Brutal men, he adds, will feel "nothing but contempt toward covens of experts yammering about communication."

Mills has been vilified so much, so often, and from so many quarters that she insists it no longer affects her. "I figured that if I'm coming under fire from both left and right, I must be on to something."

She told the Weekend Herald: "As a feminist, I wholeheartedly believe we have gone about this the wrong way. Violence against women may be increasing - I doubt that it is, personally, it's just coming to our attention more often - but calling it a crime doesn't address the underlying issues."

What might do the trick, she argues, would be for the legal system to reserve prison cells only for "the incorrigible, the pure evil offenders and abusers" while sentencing the rest to encounter groups moderated by therapists. There, victims, relatives, friends and neighbours could confront abusers with the human faces and bruised psyches of their victims.

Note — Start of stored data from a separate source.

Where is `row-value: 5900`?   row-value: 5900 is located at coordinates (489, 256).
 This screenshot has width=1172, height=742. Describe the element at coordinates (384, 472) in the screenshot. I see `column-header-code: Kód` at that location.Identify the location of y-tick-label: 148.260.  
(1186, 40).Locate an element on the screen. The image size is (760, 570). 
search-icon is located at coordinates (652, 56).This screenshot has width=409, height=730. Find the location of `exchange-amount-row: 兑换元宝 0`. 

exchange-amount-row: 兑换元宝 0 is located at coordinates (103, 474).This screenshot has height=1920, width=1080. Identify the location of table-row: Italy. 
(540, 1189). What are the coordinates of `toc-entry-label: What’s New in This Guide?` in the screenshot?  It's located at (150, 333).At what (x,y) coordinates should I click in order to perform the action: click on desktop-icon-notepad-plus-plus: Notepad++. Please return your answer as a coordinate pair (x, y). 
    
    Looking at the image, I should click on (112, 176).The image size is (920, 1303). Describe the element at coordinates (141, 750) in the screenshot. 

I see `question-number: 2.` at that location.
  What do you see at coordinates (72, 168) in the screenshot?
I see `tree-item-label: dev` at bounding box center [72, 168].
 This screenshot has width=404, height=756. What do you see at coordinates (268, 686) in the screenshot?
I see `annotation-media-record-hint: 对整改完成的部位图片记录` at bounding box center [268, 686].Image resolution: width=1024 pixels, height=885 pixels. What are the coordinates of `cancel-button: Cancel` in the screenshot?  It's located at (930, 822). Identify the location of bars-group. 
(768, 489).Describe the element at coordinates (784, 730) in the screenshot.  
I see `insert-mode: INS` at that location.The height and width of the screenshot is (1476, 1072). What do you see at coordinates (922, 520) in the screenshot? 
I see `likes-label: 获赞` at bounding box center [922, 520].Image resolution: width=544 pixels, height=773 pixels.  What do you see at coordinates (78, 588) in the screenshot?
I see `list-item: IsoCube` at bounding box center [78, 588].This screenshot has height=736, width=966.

"That way, instead of greeting you with a scowl when released from jail, it could be a smile of thanks for caring enough to make the effort to take part in a process that made a real, genuine, restorative difference.

"That has to be better than treating women as if they are simple children and taking away from them the prerogative of dropping charges. Jail or not, 50 per cent of women return to their abusers anyway, so trying to find another remedy isn't pie in the sky, it's being realistic."

As realistic as, say, life in that Oklahoma shack where Teri Lyn Carver's copper-jacketed slug cut short her husband's plans for an afternoon of booze and brawling?

Teri, just released from jail after authorities declined to press charges, doesn't seem as sure of her innocence as the prosecutors who set her free.

"I would never hurt him," she says. "He wanted to spoil me. I wouldn't leave him. I loved him."

It's a quote that raises another perspective on domestic abuse, one that neither advocates of string-the-bum-up justice nor Mills seem to have taken into account: what can you ever do with folks who are just so stupid that, when all is said and done, they deserve each other's misery?